Let me make my stance on toilet humor and pop culture references clear right now; I'm not automatically outraged by them, and even I'm not above finding them amusing when done right. If you want to throw in a butt joke for a cheap laugh or throw a bone to fans of some obscure game then knock yourself out, but you gotta have something else. Think of them as the junk food of humor - something quick and easy to reach for when you're desperate enough, but ultimately insubstantial. It's okay to have them once in a while, but try to live off them and you'll just end up with a stomachache at best.
Any jackass can drop the name of a book, and you don't even have to have read Harry Potter to know what wizards call non-magic users. But the references that are actually funny are the ones that require some thought and understanding of the material, both on the part of the person making the joke and the audience. Basically what I'm saying is the joke needs to be a little more than "The Soup Nazi, AMIRITE?"
But keep in mind that unlike Working Designs translations this is the original script, meaning the story was built from the ground up to sound like an amateur fan translation. Granted, the story might have been written by somebody who, through no real fault of their own, just didn't know how to write English comedy. I can't pronounce half the names on the manual's staff page, including two of the three people credited with the story, so it's entirely possible this game's dialogue wasn't written by a native English speaker. That's the only reasonable explanation I can think of for moments like this:
I did not cut any parts of that dialogue, and I only doctored one image (I'll let you figure out which one). Oh, that's not the clunkiest conversation I've ever seen in a game, but it still reads like something out of a badly subtitled anime. And I'm still trying to figure out what the hell it means to escort somebody out of a home "in shifts". The best I can gather is he meant "in splints". If Arekoll is suggesting the others are going to be taking turns cleaning up Hoston's pulverized remains, or that he's going to leave Hoston in such a bad state that he won't even be able to remember his own sex and walk out in women's underwear, there are much clearer ways of conveying those ideas. I even looked "shift" up online to see if there was some other definition of the word I've somehow missed all these years, and thanks Pier Solar, I could have gone the rest of my life without learning that "shift" is a slang term for masturbation.

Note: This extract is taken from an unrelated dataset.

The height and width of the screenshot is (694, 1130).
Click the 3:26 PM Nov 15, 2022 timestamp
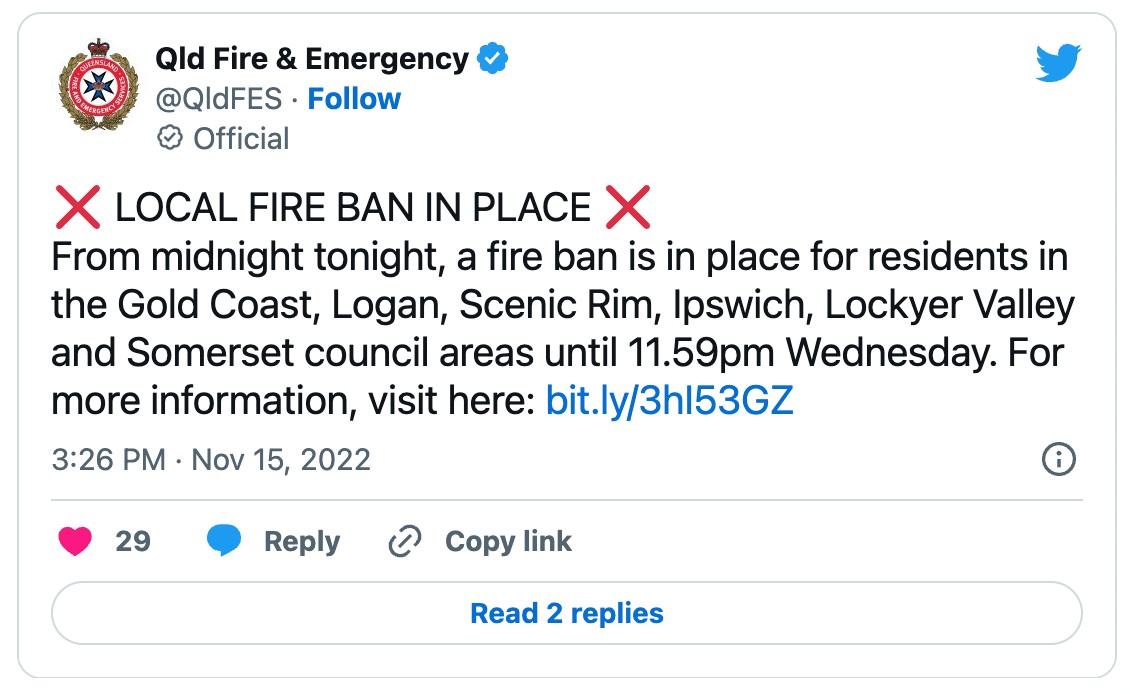point(210,460)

On a side note, does the facade of that bakery and font "BAK-RY" is written in remind anyone else of Earthbound?
Just one of the many locations you can't explore.

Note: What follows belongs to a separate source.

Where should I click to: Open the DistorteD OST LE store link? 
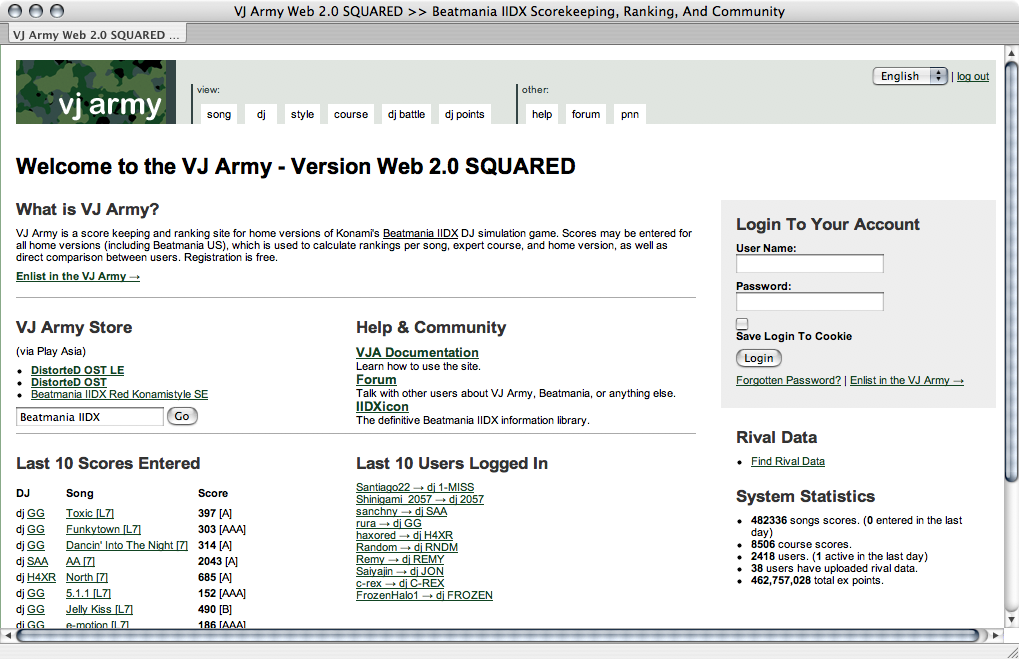pyautogui.click(x=77, y=370)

If I wanted to go easy on the story, I'd say it's clearly being made up as it goes along. But since I don't, I'd like to point you to this wonderful post Flying Omelette made: The Twelve Deadly Sins of Video Game Storytelling. The only two Pier Solar doesn't commit are the sequel ending and, surprising for this genre, a character with amnesia unless the ending counts. Let's do the rundown:
#1: The Big Reveal
Pier Solar's story takes so long to unfold not because it's such a complex epic that anything less wouldn't do it justice, but because it uses the age-old tactic of withholding as much information from the player as possible for as long as possible so it can blow their minds with a shocking twist just before the final boss. It became painfully obvious that this was going to be the case when, after beating the Giant Enemy Crab for a compass and getting my ass kicked in an unwinnable fight, the three kids are reunited with Rudy. The goat man told them to destroy the compass, but Rudy says not to. When Hoston asks why, Rudy says he'll find out soon enough. The only reason Rudy doesn't explain what's going on right then and there is because that would mean sharing it with the player, and that information needed to be saved for later. Later on, Arekoll starts to muse on what the genocide of the Goaman means, but before he can finish his sentence Edessot cuts him off, lest anything as significant as a plot point slip through to the player.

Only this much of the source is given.